An optical micrograph of one of the samples measured by the research team is shown here. The electrical contacts are at the top and bottom. The gold gates used to form the QPC tunnel barrier are also labeled. Credit: Joel Stettenheim, Dartmouth College
An optical micrograph of one of the samples measured by the research team is shown here. The electrical contacts are at the top and bottom. The gold gates used to form the QPC tunnel barrier are also labeled. Credit: Joel Stettenheim, Dartmouth College

Abstract:
How "spooky" quantum mechanical laws may affect everyday objects

By Holly Martin

Measuring the Intersection of Two Worlds

Arlington, VA | Posted on July 12th, 2010

In a study published in the July 1 issue of the journal Nature, Dartmouth researchers describe one example of the microscopic quantum world influencing--even dominating, they say--the behavior of something in the macroscopic classical world.

"One major question in physics has to do with the connection between the microscopic and macroscopic worlds," said Alex Rimberg, associate professor of physics at Dartmouth College.

In the microscopic world, tiny sub-atomic particles such as photons and electrons, obey the sometimes bizarre laws of quantum mechanics. Meanwhile objects in the macroscopic world, generally anything visible with the naked eye, conform to the laws of classical physics discovered by Newton in the 17th century.

But a little more than 300 years after Newton, Einstein proved that light consists of tiny "packets" of energy, called quanta. This discovery marked the beginning of quantum theory, though it took decades of further work by several great scientific minds to finally settle on the modern theory of quantum mechanics.

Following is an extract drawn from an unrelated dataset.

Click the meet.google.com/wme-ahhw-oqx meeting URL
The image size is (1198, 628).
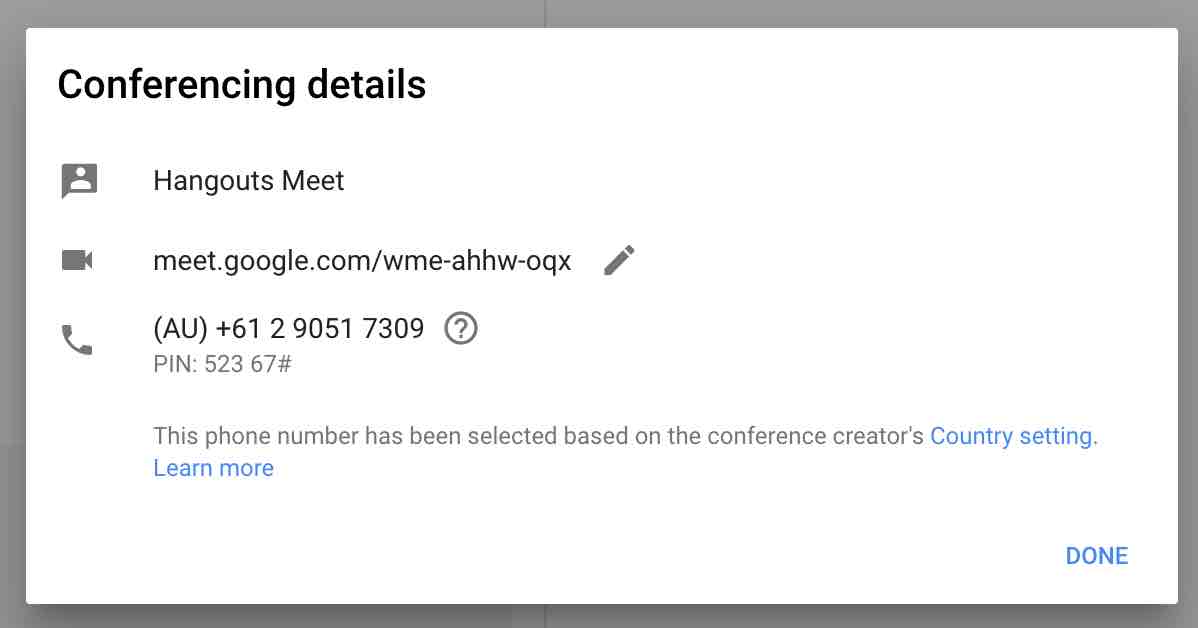[x=362, y=261]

One of the strangest laws of quantum mechanics is the Uncertainty Principle, first noted by German physicist and Nobel Laureate Werner Heisenberg in 1927. Heisenberg realized that when trying to locate a fast-moving particle, such as an electron, it was impossible to pin down both its position and its momentum at the same time.

"To do a measurement, an experiment has to interact with whatever is being measured," explained Rimberg. "But interaction means ultimately that you must exert a force on what you're measuring. If you're trying to measure the position of an object, any measurement will make the object move in an unpredictable and random way. This tendency to randomly affect what you are measuring is called "backaction."

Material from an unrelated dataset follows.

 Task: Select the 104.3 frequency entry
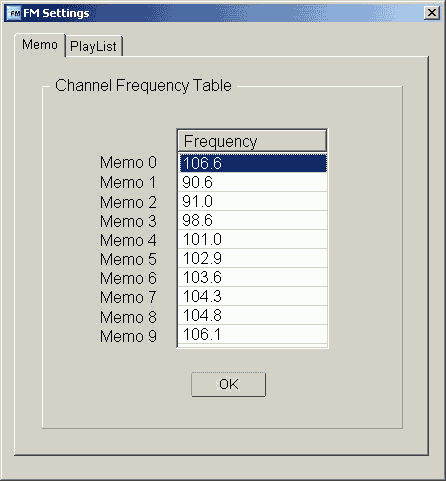click(253, 296)
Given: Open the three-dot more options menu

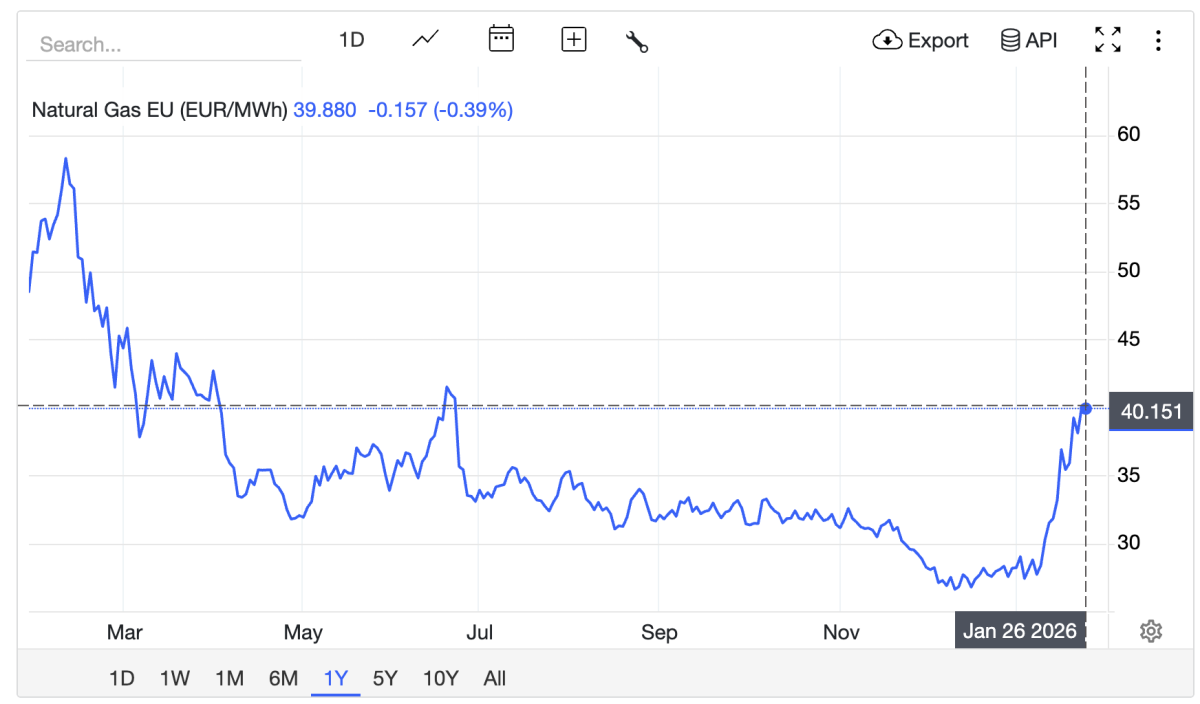Looking at the screenshot, I should coord(1158,40).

Einstein could never accept this idea--that the act of measurement changes the object being measured--on philosophical grounds, and fought it until his dying breath. But the uncertainty principle is now known to be true for all quantum-level interactions.

What is not yet known is how the quantum and classical worlds relate. "What we don't understand, really, is how classical behavior emerges from quantum behavior as systems become larger and larger," Rimberg said. "We also don't really understand how large an influence quantum mechanics can have on the classical world we live in."

Making it real

Rimberg and colleague Miles Blencowe, both supported by grants from the National Science Foundation (NSF), have now led a team of researchers in demonstrating quantum mechanical events affecting the classical world.

The scientists didn't start out to accomplish any such thing, according to Rimberg. Instead, they were trying to measure fast changes in charge at nanometer scales.

To do this, they first created tiny semiconductor crystals, similar to a computer chip, each about 3 millimeters (about 1/10 of an inch) across. They deposited gold electrical gates running over the crystal, leaving a tiny break of only about a few hundred micrometers in the middle of the chip. This break is called a "quantum point contact," or QPC.

By hooking the chip up to an electrical circuit, electrons flow through metal contacts until they hit the QPC. And that's where they started to see one of quantum mechanics' quirks.

"You can think of the QPC as a tunnel barrier, sort of a wall for electrons," Rimberg explained. "When the wall is sufficiently high, the electrons do not have enough energy to go over it. If electrons were classical objects, that would be the end of the story. But since electrons obey the laws of quantum mechanics, instead of going over the barrier they can also "quantum tunnel" through it."

Thus, when a stream of electrons in an electrical current approaches the QPC, each electron in the stream randomly "chooses" to reflect backward off the barrier or go through it.

"This random process introduces noise into the electrical current, caused by random fluctuations in the number of electrons going through at any time," said Rimberg. "Because this noise is generated quantum mechanically, it is sometimes referred to as quantum noise."

Measuring quantum noise

For this experiment, the scientists used semiconductor crystals made of gallium arsenide, which happen to exhibit a property called piezoelectricity. The term "piezoelectric" means that an electrical current traveling through the crystal causes a mechanical or physical movement of the crystal itself, similar to the way a sponge expands when water hits it.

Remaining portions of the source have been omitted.